The current does not rise immediately in a circuit containing inductance.
A. because of induced emf
B. because of high voltage drop
C. both 1 and 2
D. because of joule heating

Answer 1

Inductor is a device which responds to the change in the current. It stores the magnetic energy. When an inductor is connected to the power source initially it won’t allow the flow of current but after some time it will act as a normal conducting wire with no resistance which will be exactly opposite in case of capacitor.

Formula used:
$e = - L\dfrac{{di}}{{dt}}$

Complete answer:
Normally in case of capacitors initially when power source is connected to the capacitor it acts as
a normal conduction wire and after sometime this will completely not allow the flow of charge but in case of an inductor this will be completely opposite. When an inductor is connected to the power source initially it won’t allow the flow of current but gradually after some time it will allow the flow of current just as the normal conducting wire.
The induced emf in an inductor will be $e = - L\dfrac{{di}}{{dt}}$
Initially when the inductor is connected to the voltage source the current tries to rise faster.

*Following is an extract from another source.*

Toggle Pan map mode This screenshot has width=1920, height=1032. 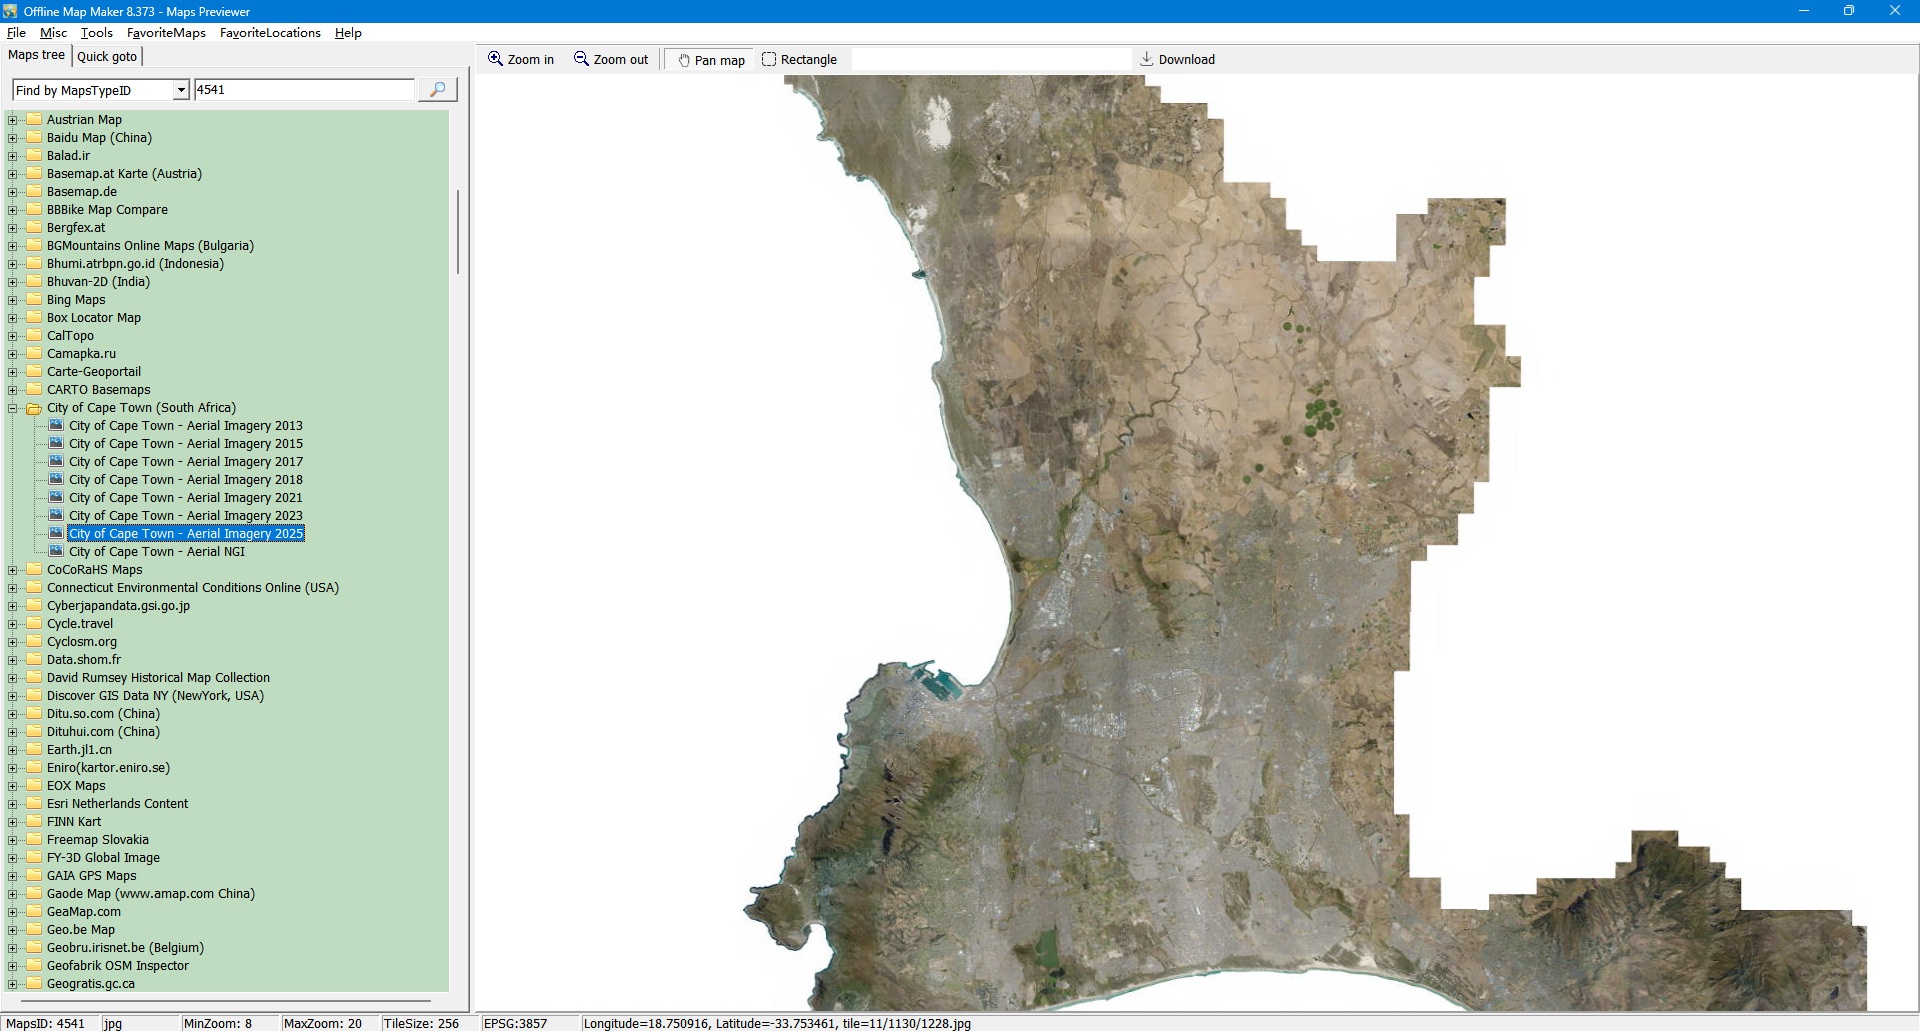coord(711,60)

Since the induced emf in an inductor is opposite to the rate of change of current, if the rate is higher the inductor tries to block the rate by inducing the opposite emf.
So initially the rate of change of current will be higher, so induced emf will be higher and hence it opposes the current flow.
So gradually the rate of increase decreases and voltage source will neutralize the induced emf effect and current flow freely.
Hence the induced emf is the reason for the slower rise of current.

Hence option A will be the answer.

Note:
In case of an inductor when the key is closed then there is sudden increase in the flow of current which means that sudden change will be opposed by the inductor. Hence inductor generates emf itself in such a way that it opposes that flow and hence net current flown will be zero and initially inductor doesn’t allow the current.